[Records excerpted from a collection]
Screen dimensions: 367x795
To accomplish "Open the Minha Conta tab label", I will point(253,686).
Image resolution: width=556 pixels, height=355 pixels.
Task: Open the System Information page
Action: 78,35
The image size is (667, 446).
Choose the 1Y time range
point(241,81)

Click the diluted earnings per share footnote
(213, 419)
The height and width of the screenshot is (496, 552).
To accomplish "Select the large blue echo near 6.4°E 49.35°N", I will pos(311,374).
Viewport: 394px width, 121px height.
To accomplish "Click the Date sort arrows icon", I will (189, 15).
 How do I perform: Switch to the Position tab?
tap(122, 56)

...

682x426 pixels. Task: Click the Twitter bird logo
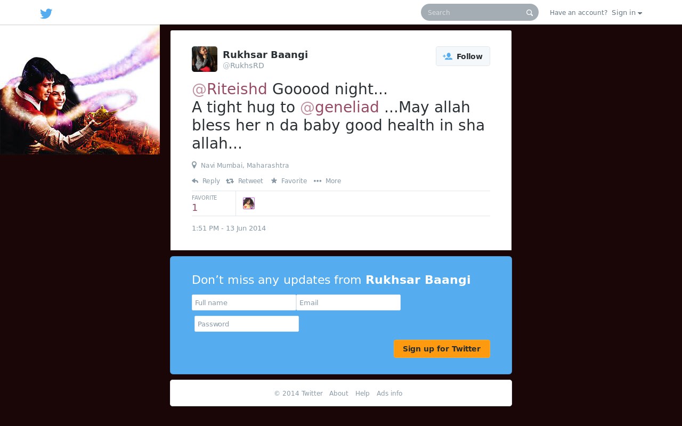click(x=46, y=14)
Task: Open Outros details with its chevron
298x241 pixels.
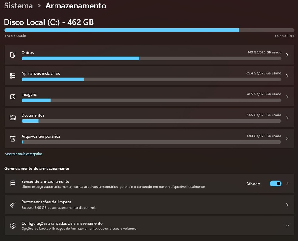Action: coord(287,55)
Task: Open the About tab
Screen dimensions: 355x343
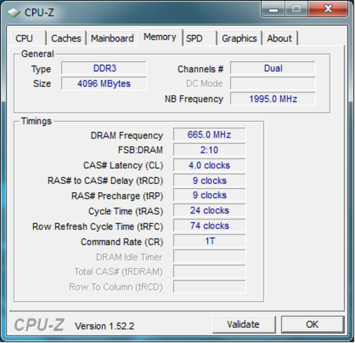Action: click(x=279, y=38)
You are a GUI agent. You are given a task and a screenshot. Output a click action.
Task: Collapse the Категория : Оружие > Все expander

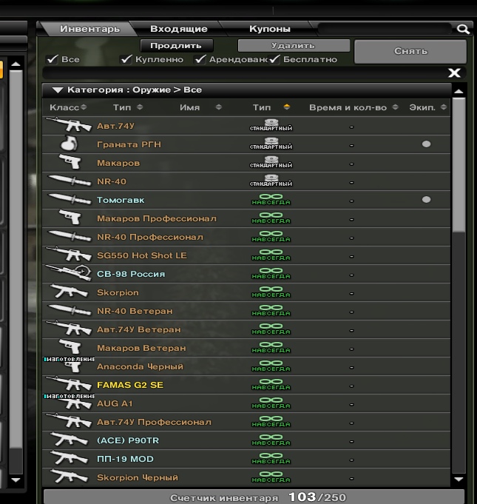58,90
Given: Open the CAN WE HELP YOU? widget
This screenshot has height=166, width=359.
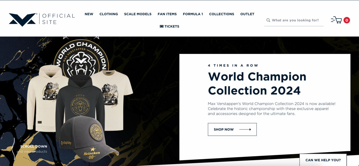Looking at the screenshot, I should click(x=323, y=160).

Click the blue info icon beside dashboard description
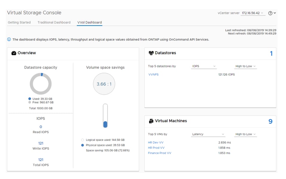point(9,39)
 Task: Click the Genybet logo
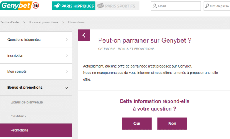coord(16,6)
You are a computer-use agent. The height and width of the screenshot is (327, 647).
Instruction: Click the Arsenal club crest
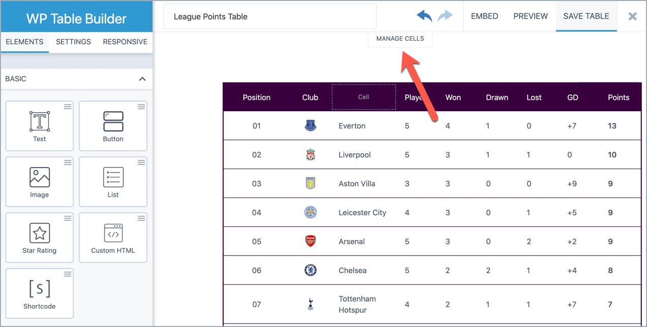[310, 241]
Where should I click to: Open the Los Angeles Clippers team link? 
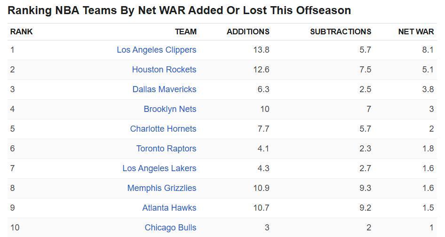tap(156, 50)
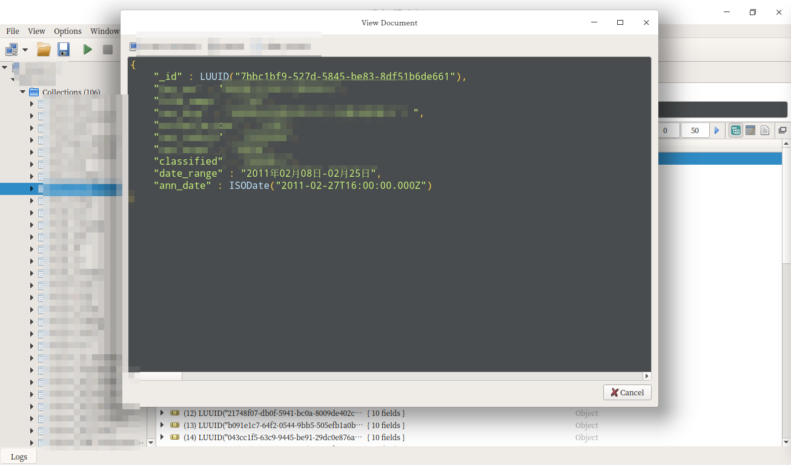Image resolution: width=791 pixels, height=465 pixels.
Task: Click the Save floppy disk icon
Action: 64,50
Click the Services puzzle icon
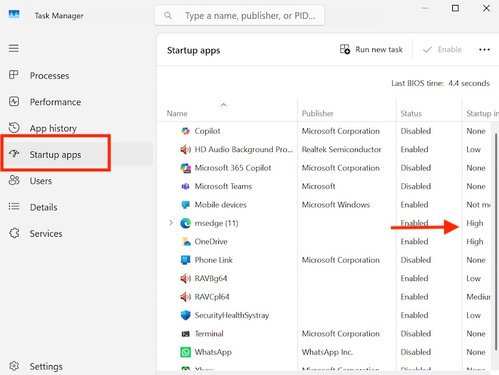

» What you are asked to do:
Using the entries above, return each line in which the word "agent" occurs.

» Response to the exercise:
You are a GUI agent. You are given a task and a screenshot. Output a click action.
You are a computer-use agent. The height and width of the screenshot is (327, 647).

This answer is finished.